EXTRAIT CHOISI.
Le code de la route est inexistant. En soi, son inexistence même est un code également, car pointe-toi en voiture à Delhi, lecteur intrépide, et je te défie de trouver un conducteur qui respecte une priorité à droite! Et tu ne resteras pas une journée en vie non plus si tu es le seul à le respecter.

Sans connaître le code religieux, on se fait refouler à l'entrée des temples car on n'est pas habillé correctement ou pieds nus. Sans code social, on ébouriffe la tête d'un enfant adorable qui nous salue, et c'est signe de malchance pour lui, on mange de la main gauche, acte impur, ou l'on croit les trois quarts des jeunes hommes indiens homosexuels parce qu'ils se tiennent la main ou marchent enlacés dans la rue.

Et que dire du code culinaire dans les restaurants ? Si on ne le connaît pas, que faire de ces petits oignons roses avec ces sauces, distribués en début de repas ? Comment déguster un repas indien sans couteau ? Et pourquoi nous apporter de l'eau chaude citronnée à la fin ? A boire ? Et ces graines d'anis, après la note, avec ce sucre en très gros grain... La liste est interminable.

Pour moi, la beauté du voyage, l'excitation qu'il génère, au-delà de la découverte de nouveaux paysages et de nouvelles personnes, provient en partie de ce code auquel on se confronte et qu'on apprend à apprivoiser jour après jour, apprenant de nouveaux mots, saluant avec le bon geste des mains (jointes en prière). Et ces connaissances, une fois mises en pratique, sont instinctivement reconnues, évaluées par les locaux et acceptées comme autant de marques de respect pour leur culture.

OBJECTIF DE LA TÂCHE. Reproduisez à l'identique le passage de l'extrait sur les codes à connaître en voyage en Inde, en commençant par « Sans connaître le » et en allant jusqu'à « dans la rue. ».

BLOC DE DONNÉES.

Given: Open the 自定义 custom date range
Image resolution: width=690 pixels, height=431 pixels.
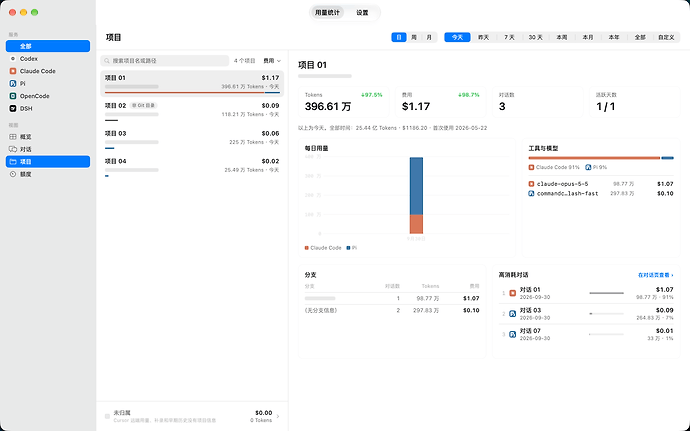Looking at the screenshot, I should coord(666,37).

RÉSULTAT FINAL.
Sans connaître le code religieux, on se fait refouler à l'entrée des temples car on n'est pas habillé correctement ou pieds nus. Sans code social, on ébouriffe la tête d'un enfant adorable qui nous salue, et c'est signe de malchance pour lui, on mange de la main gauche, acte impur, ou l'on croit les trois quarts des jeunes hommes indiens homosexuels parce qu'ils se tiennent la main ou marchent enlacés dans la rue.